Geboren 1941 in München, aufgewachsen in Hamburg-Harburg, lebte und arbeitete in Hamburg-Harburg. 1994 erhielt Hanne Darboven in Hamburg den angesehenen Lichtwark-Preis.
Am Montag, den 09. März 2009 verstarb Hanne Darboven im Alter von 67 Jahren in ihrem Wohnort Rönneburg, in Hamburg-Harburg.

Dokumentationszentrum

Hanne Darboven Stiftung erwirbt Darboven Stammhaus

Hamburg-Harburg | Um ihre Arbeiten wissenschaftlich zu erfassen und der Allgemeinheit zugänglich zu machen, hat die Hanne Darboven Stiftung die ehemalige Darboven-Villa in Rönneburg zurückgekauft und richtet dort ein Dokumentationszentrum ein. Die wissenschaftliche Aufarbeitung geht mit der Realisierung von Ausstellungsreihen einher.

Albert Darboven hatte in 2012 bei der Finanzbehörde Hamburg ein Gebot zum Kauf der neben dem ehemaligen Wohnhaus Hanne Darbovens gelegenen Stadtvilla eingereicht. Das Nutzungskonzept sieht vor, daß Hanne Darbovens Kunst der Öffentlichkeit zugänglich gemacht werden soll. Zudem soll hier das Nachlass-Archiv eingerichtet werden. Auch Wohnräume für Stipendiaten und Stiftungsmitarbeiter sind geplant.

„Ich schreibe, also bin ich.“

Diese Lebensmaxime von Hanne Darboven hat seit den sechziger Jahren ein Werk entstehen lassen, das in der Kunst nicht seinesgleichen hat, das die Grenzen der bildenden Kunst immer wieder neu auf die Probe stellt.

„Ich schreibe, aber ich beschreibe nichts.“ – „Ich schreibe, aber ich lese nicht.“ So beschreibt sie selber das unendliche Ritual des Verfertigens ihrer Kunst, das in seiner Konzentration, Konsequenz und Kontinuität wahrhaft einmalig ist. Auf tausenden und abertausenden von Blättern hat die Künstlerin in scheinbar unendlicher Reihung Zahlen und Buchstaben aufgeschrieben. Schreibzeit – festgeschriebene Zeit – Zeiterinnerung. Das ist ihr Thema.

Zeit wird in diesem Werk zum Raum. Schreibende Tätigkeit zeigt sich am Ende als Installation im Museum, wo die Blätter in gleichförmiger Reihung an den Wänden eine Struktur bilden, die unverkennbare Darboven-Struktur.

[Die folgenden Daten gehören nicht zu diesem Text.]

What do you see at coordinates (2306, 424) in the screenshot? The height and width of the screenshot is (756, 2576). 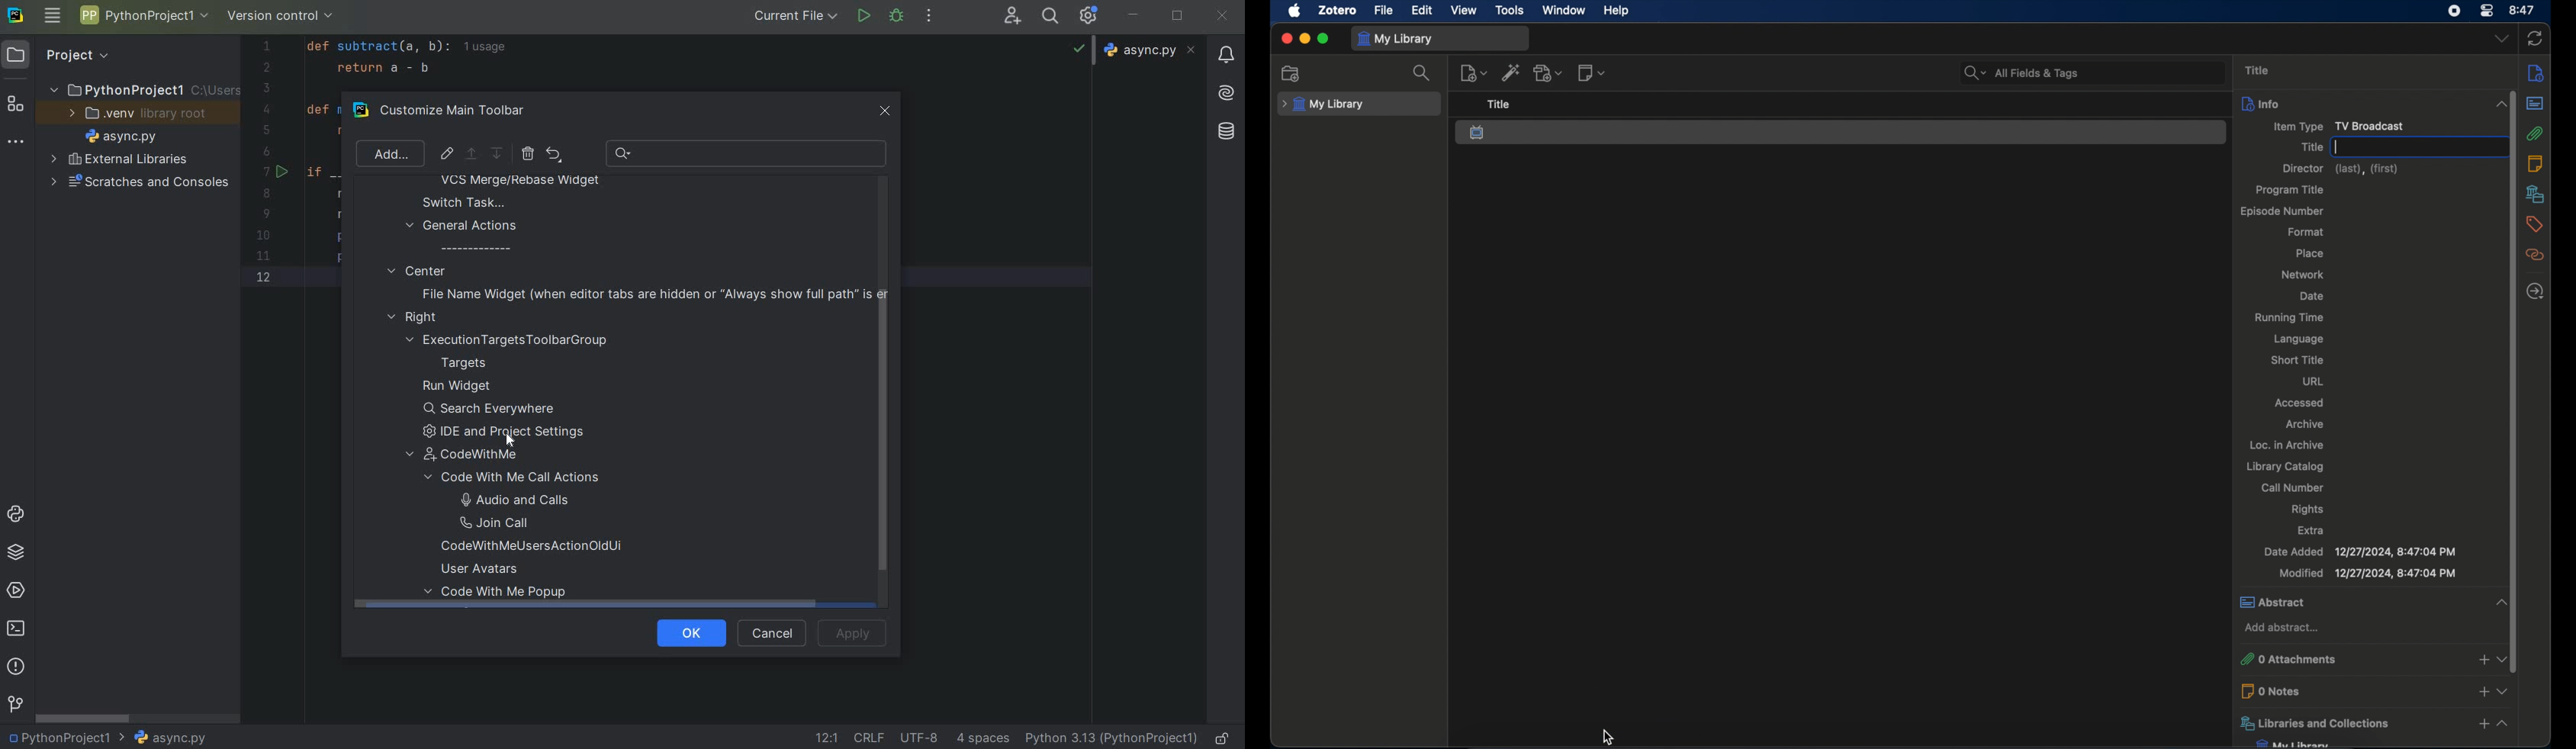 I see `archive` at bounding box center [2306, 424].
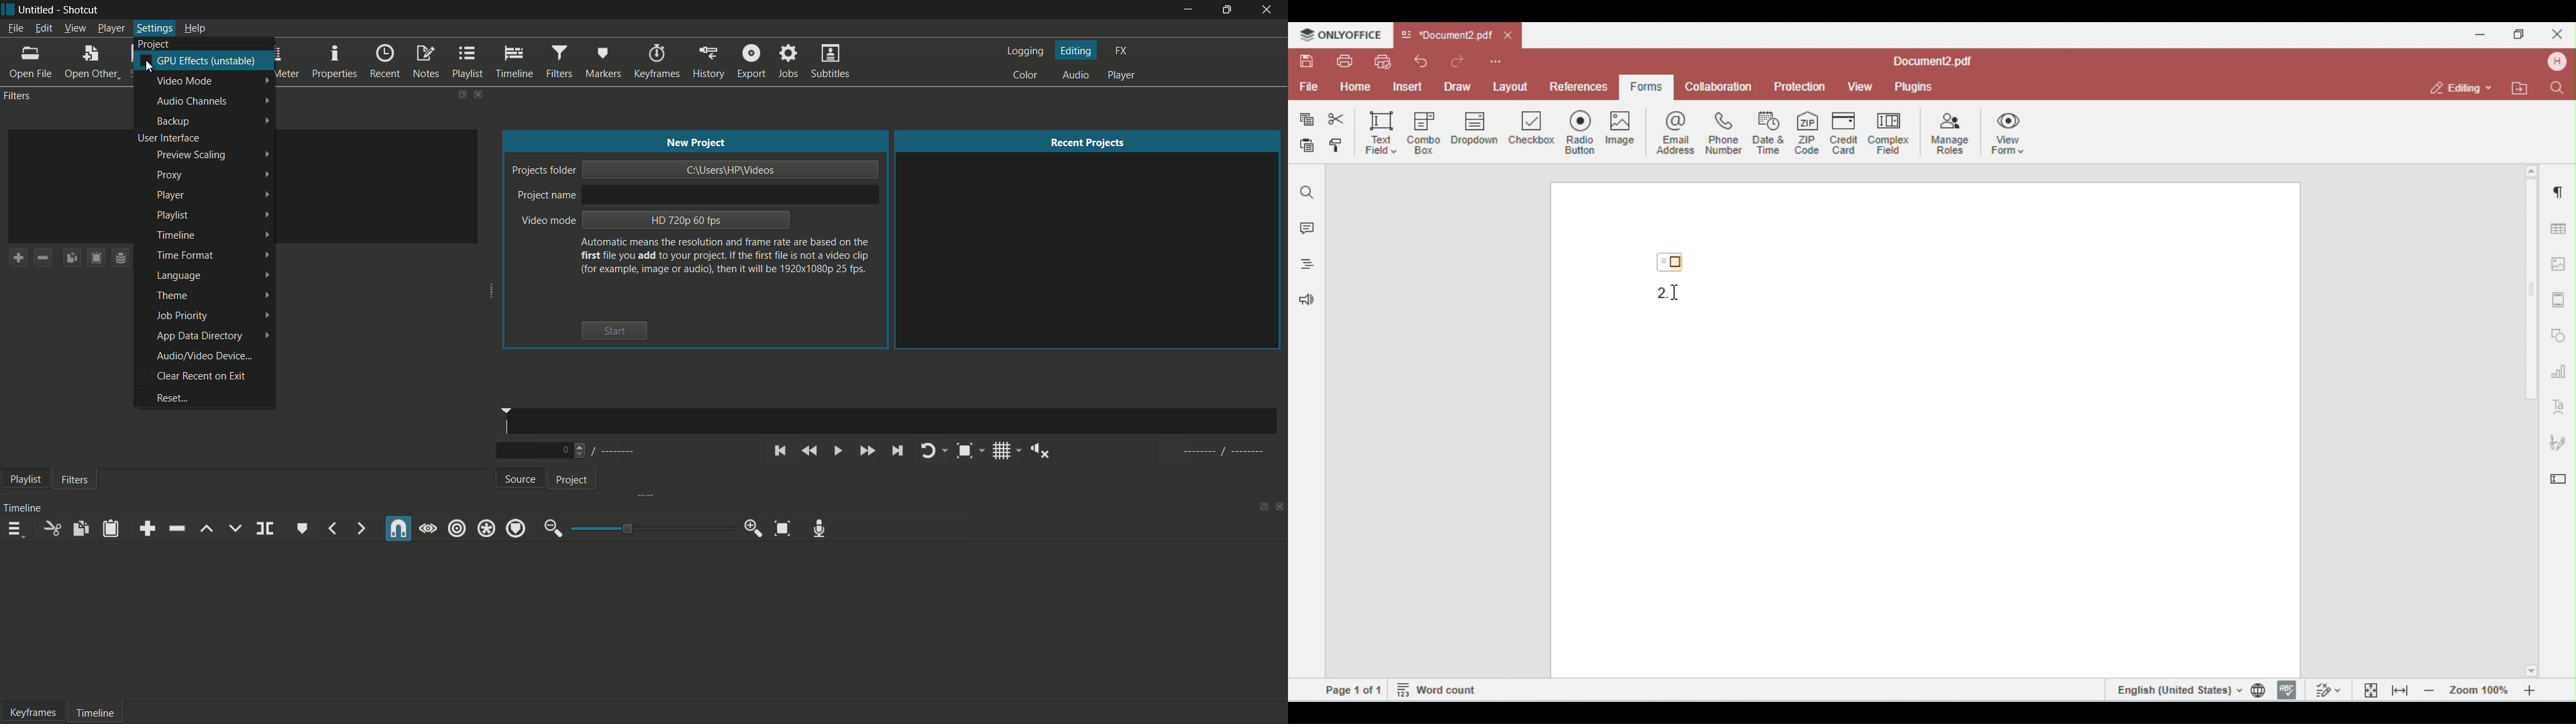  What do you see at coordinates (1280, 506) in the screenshot?
I see `close timeline` at bounding box center [1280, 506].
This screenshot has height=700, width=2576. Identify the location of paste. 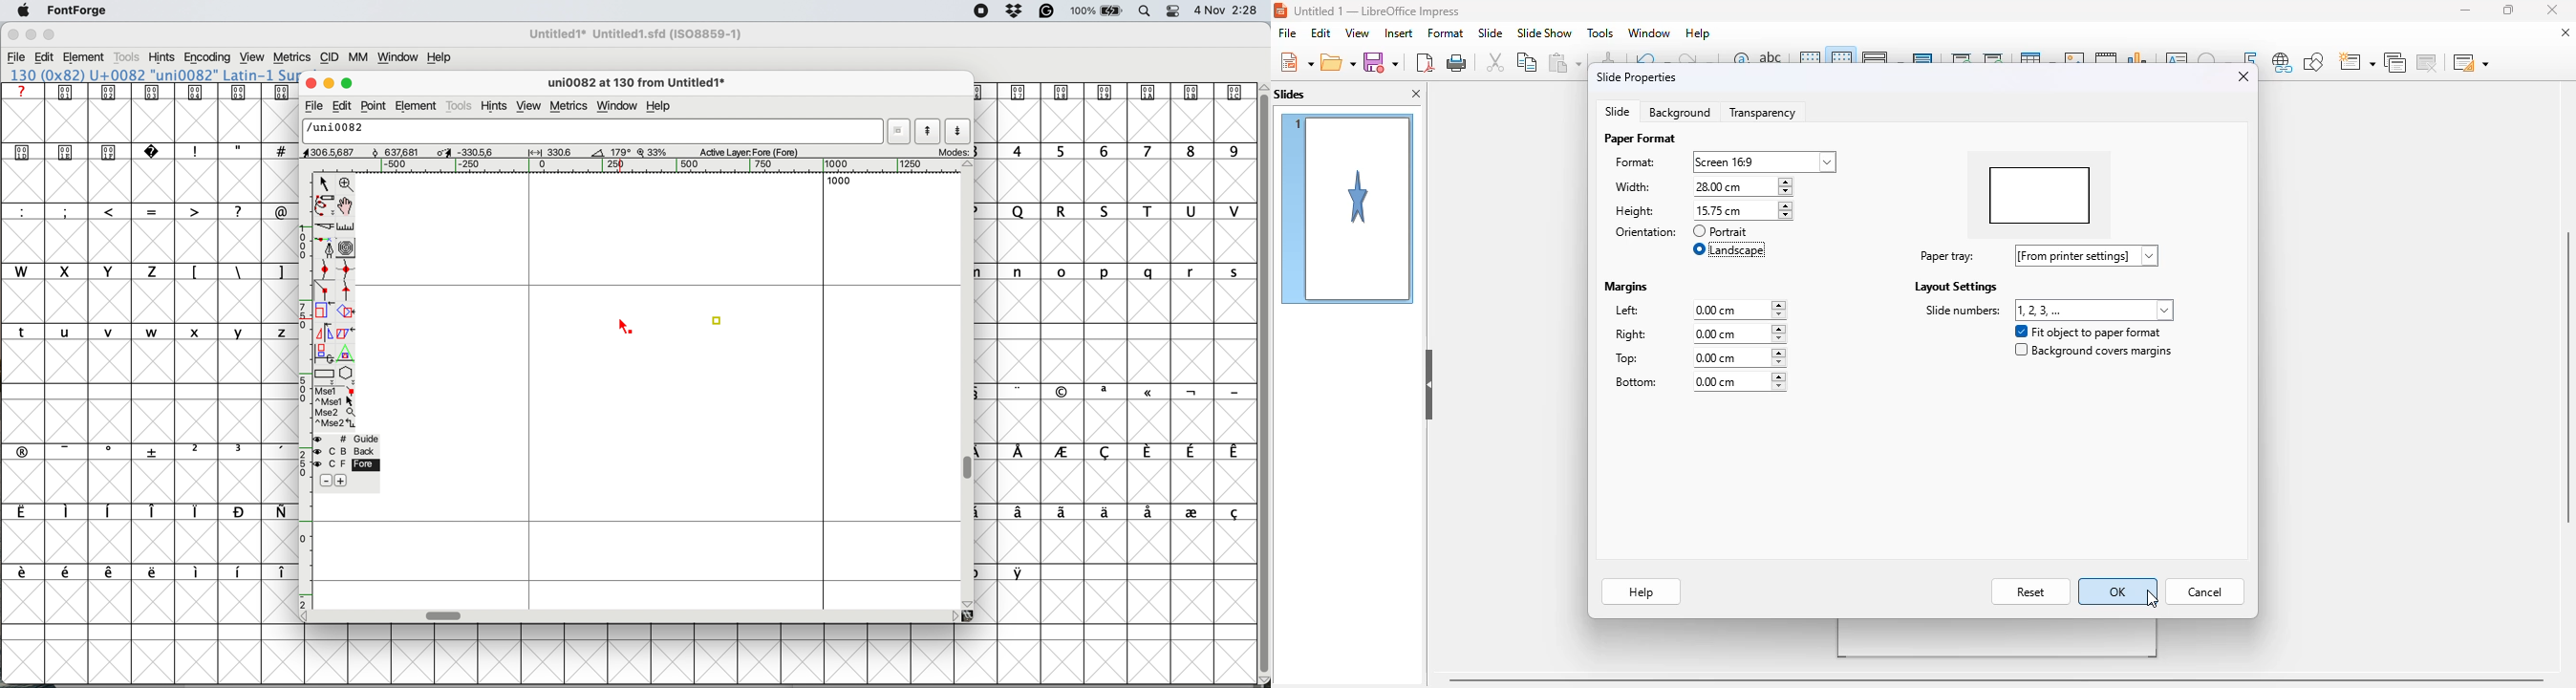
(1564, 61).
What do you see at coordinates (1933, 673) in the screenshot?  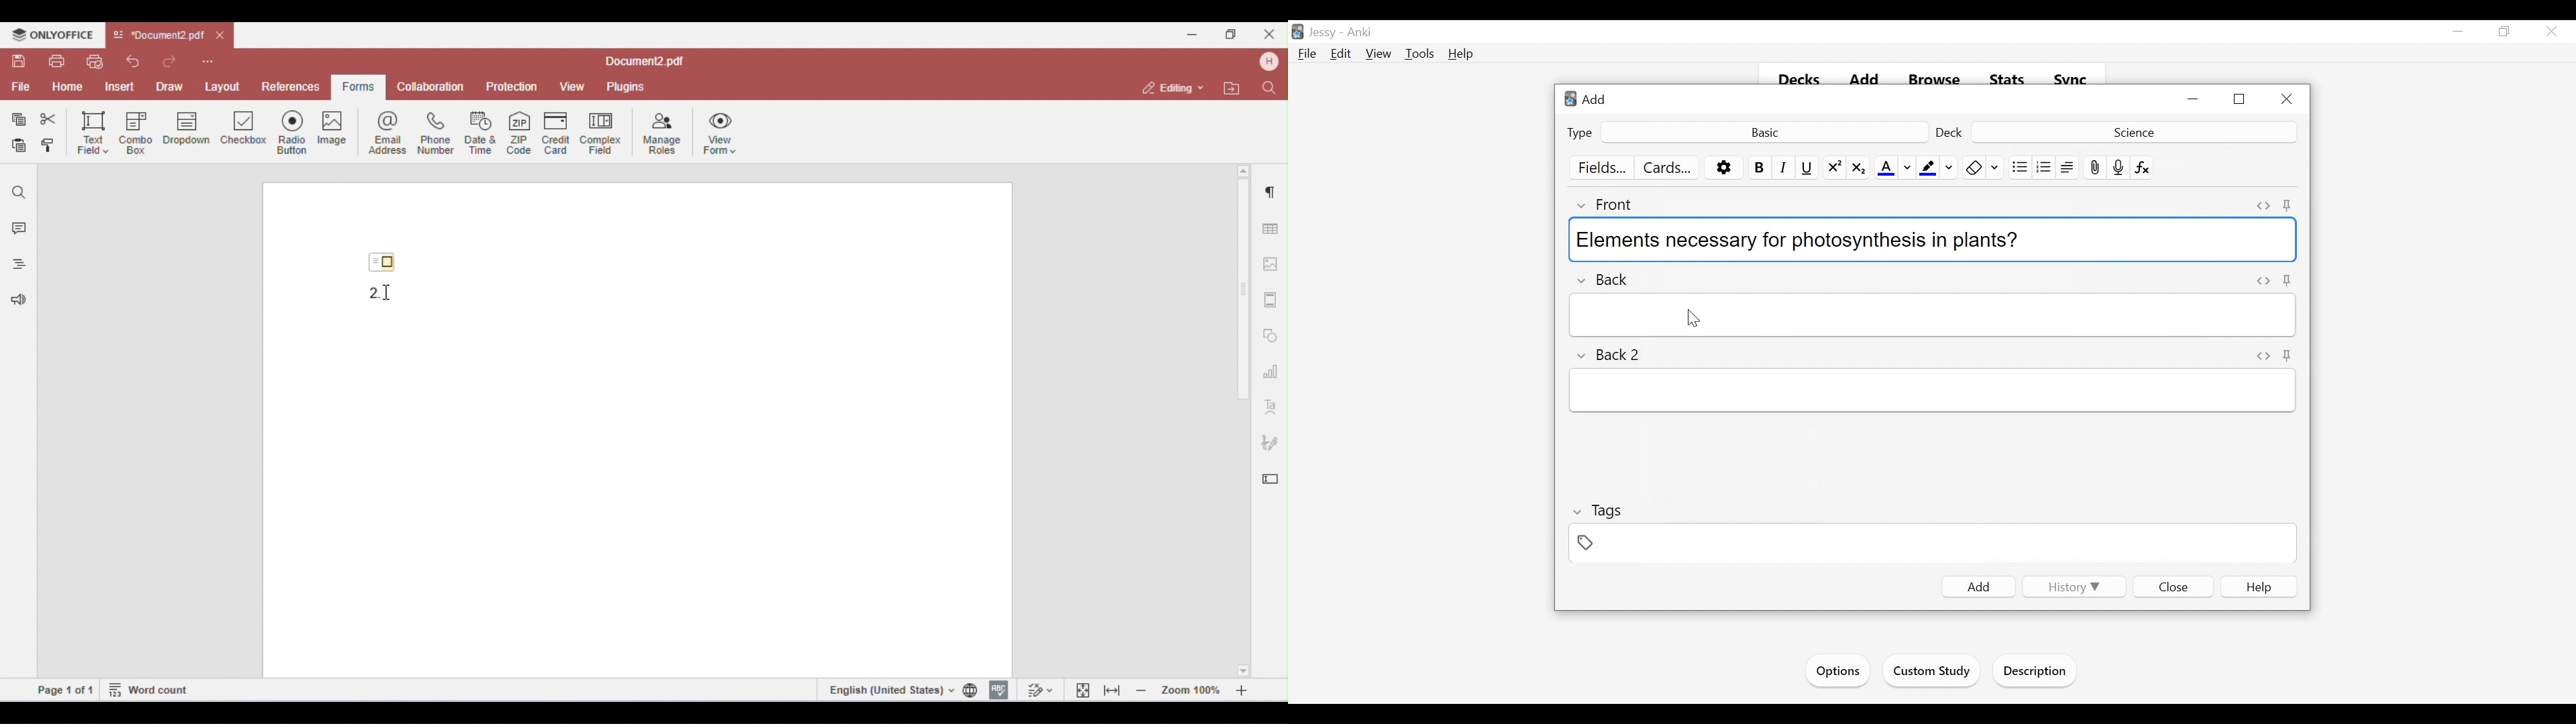 I see `Custom Study` at bounding box center [1933, 673].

Ein Extremfall von Konzeptkunst, die bei geduldiger Betrachtung in schwingende visuelle Bewegung gerät. [ Anna Brenken ]

Hanne Darboven entwickelte in den 1960er Jahren ein Konzept zur Fortschreibung von Zeit und formalisierte es in einer Abfolge von abstrakten Schreibzeilen und Gruppierungen von Zahlen. Sie wurde angeregt durch ihre Begegnung mit Künstlern der Minimal Art, vor allem Carl Andre und Sol LeWitt, in New York, wo sie sich 1966/67 aufhielt.

Sie distanzierte sich sowohl von der extrovertierten Darstellungsweise der Pop Art als auch von der expressiven Linienführung der Zeichnung. 1968 übernahm sie die Einteilung des Kalenders mit Tag, Monat und Jahr. Die internationale Anerkennung kam früh. Der New Yorker Galerist Leo Castelli förderte sie, schon 1970 waren ihre Arbeiten im Museum of Modern Art in New York zu sehen, ein Jahr später im Guggenheim-Museum.

In den 1970er Jahren bezog sie ihr Konzept auf literarische Werke wie Homers „Odysee“ oder Heinrich Heines „Atta Troll“. Mit den Blättern der „Schreibzeit“ (1975-80) begann sie sich geschichtlichen Themen zuzuwenden und historische und politische Inhalte zu reflektieren. Dies schlug sich besonders durch die Integration von Bildmaterial in ihrer Arbeit nieder.

Seit 1980 übersetzt sie die ihren visuellen Arbeiten zugrundeliegenden Zahlenkonstruktionen auch in musikalische Strukturen: die Zahlen bestimmter Zeitrechnungen werden von ihr selbst in Töne und musikalische Notationen umgesetzt.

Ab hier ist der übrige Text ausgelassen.